## begin DATA SUPPLIED
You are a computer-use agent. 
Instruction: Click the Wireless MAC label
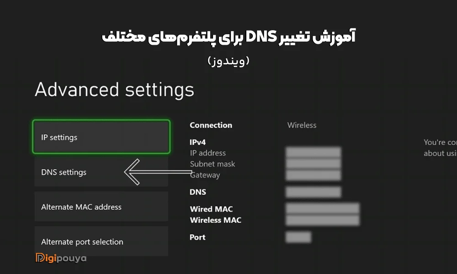[215, 220]
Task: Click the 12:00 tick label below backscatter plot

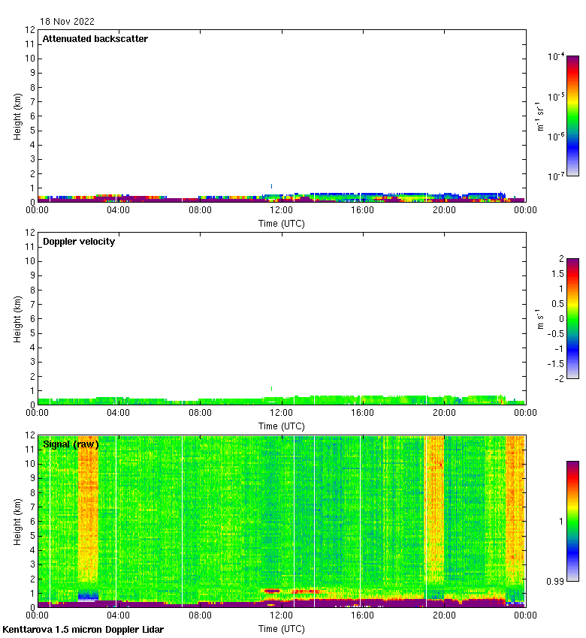Action: (x=282, y=211)
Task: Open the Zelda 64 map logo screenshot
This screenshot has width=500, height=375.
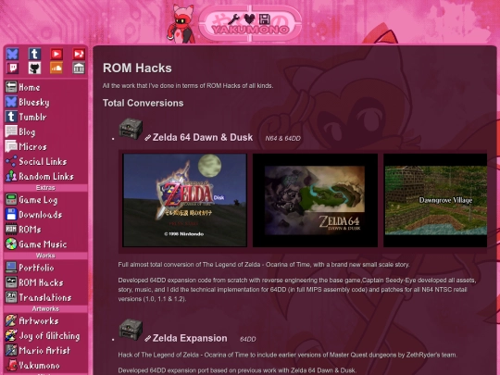Action: pos(315,200)
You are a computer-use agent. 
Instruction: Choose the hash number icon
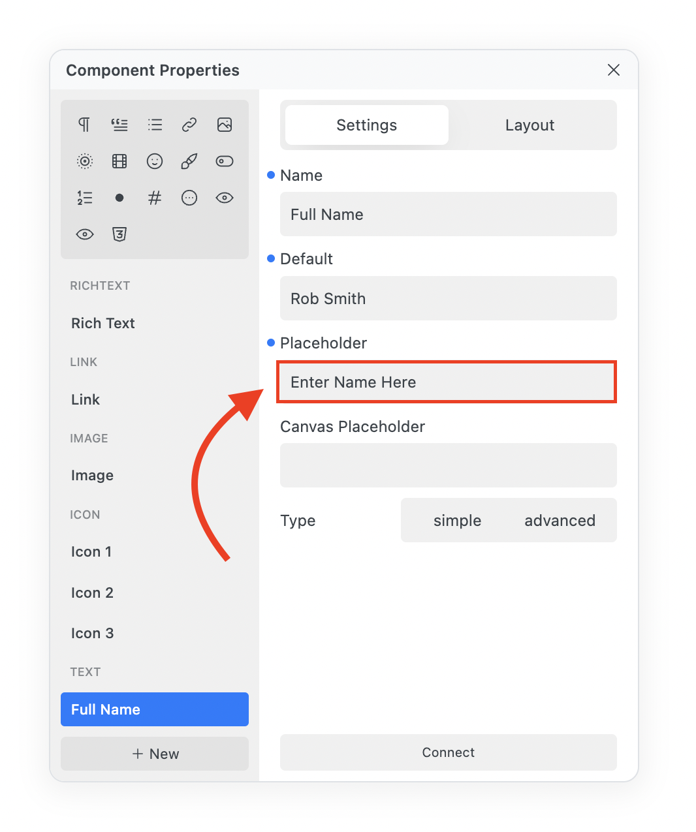(x=155, y=198)
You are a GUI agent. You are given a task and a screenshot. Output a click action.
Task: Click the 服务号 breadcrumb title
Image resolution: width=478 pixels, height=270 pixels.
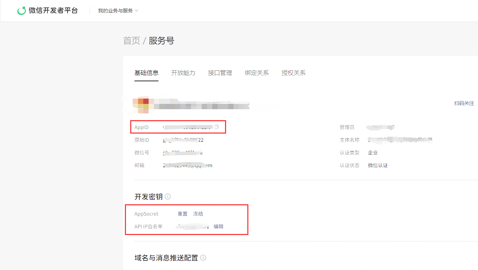161,41
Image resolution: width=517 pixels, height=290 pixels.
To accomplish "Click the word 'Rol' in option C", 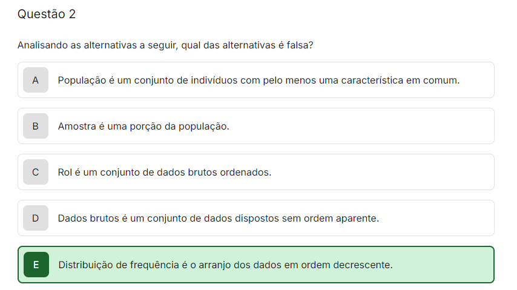I will tap(65, 172).
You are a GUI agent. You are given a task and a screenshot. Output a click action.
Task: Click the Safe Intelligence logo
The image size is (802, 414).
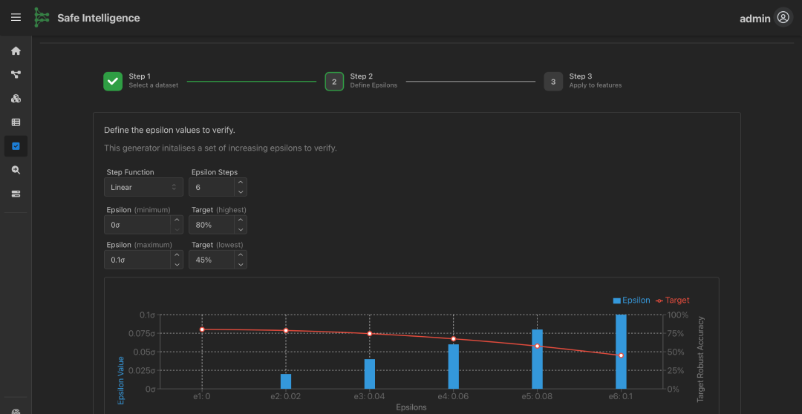coord(42,18)
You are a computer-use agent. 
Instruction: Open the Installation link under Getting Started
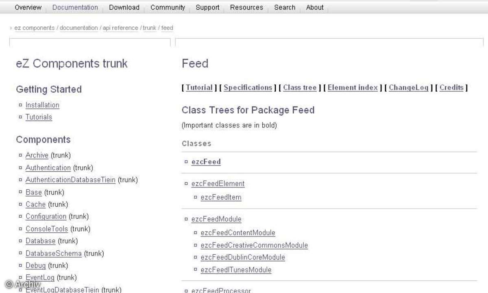pyautogui.click(x=42, y=105)

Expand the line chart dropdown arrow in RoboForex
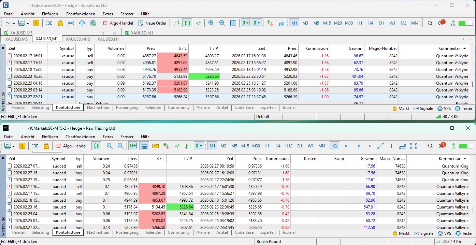pos(14,23)
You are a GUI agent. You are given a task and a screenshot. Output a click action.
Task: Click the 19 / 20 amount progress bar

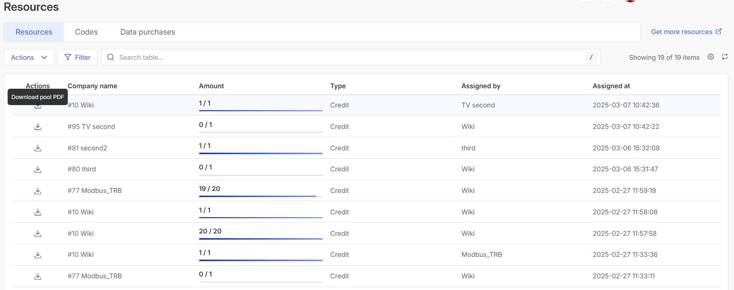tap(260, 196)
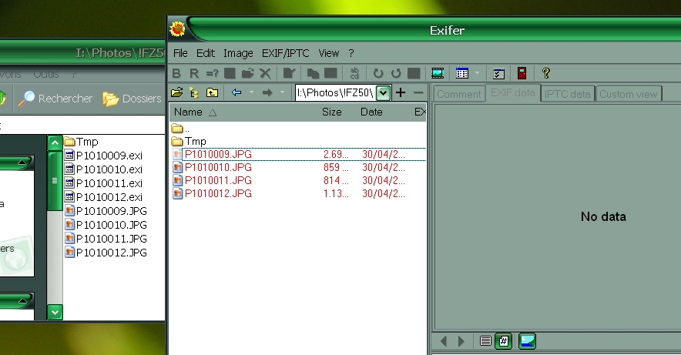Open the back arrow history dropdown
681x355 pixels.
point(250,92)
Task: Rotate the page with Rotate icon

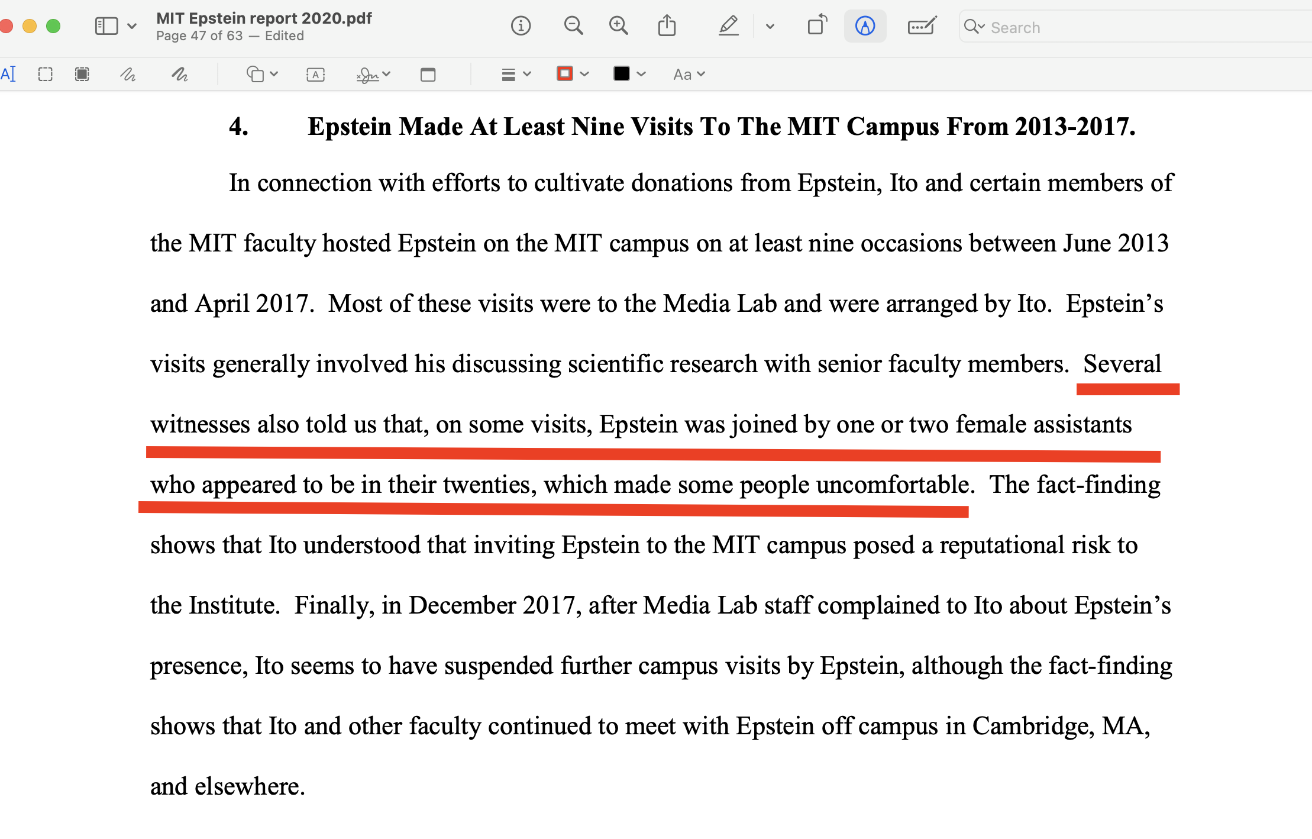Action: pyautogui.click(x=817, y=26)
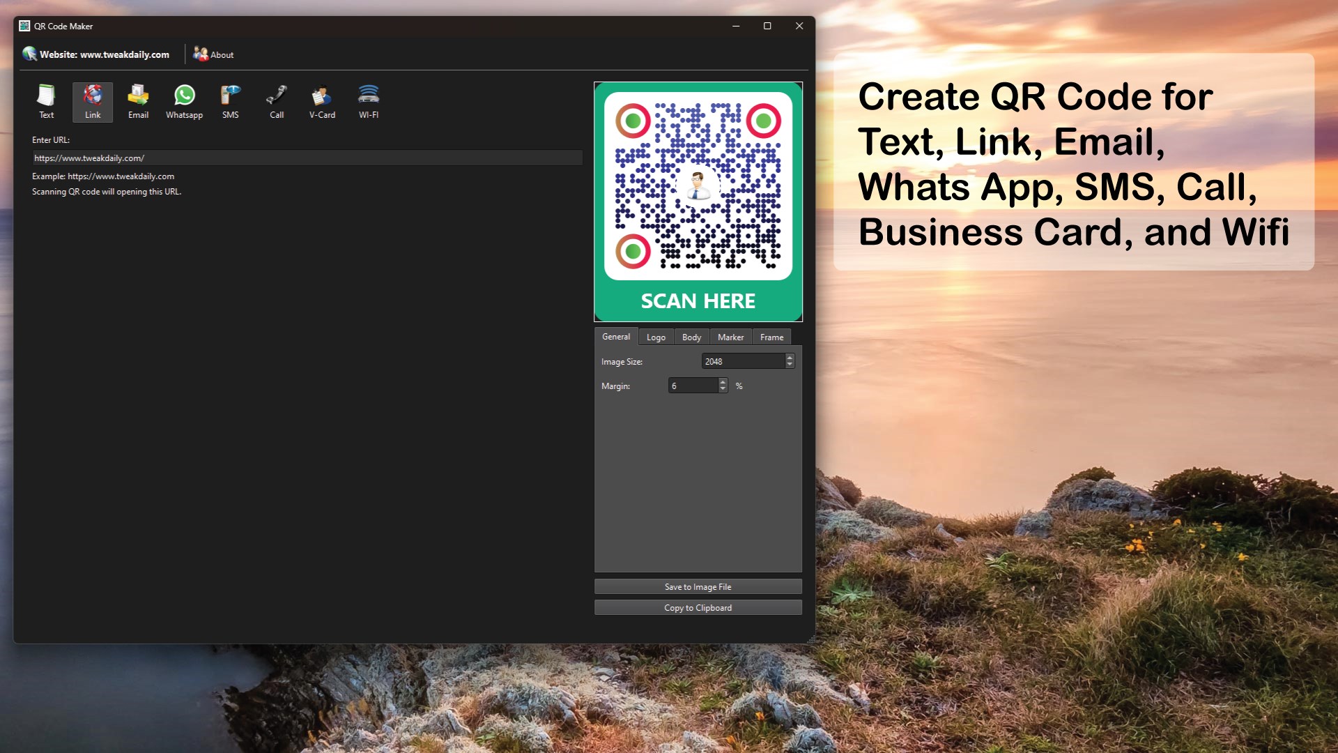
## end DATA SUPPLIED
● DIRECTION:
Please pick out every line in the rows above that contains the word "label" and copy each one.

● WRITTEN ANSWER:
Instruction: Click the Wireless MAC label
Task: Click the 12:00 tick label below backscatter plot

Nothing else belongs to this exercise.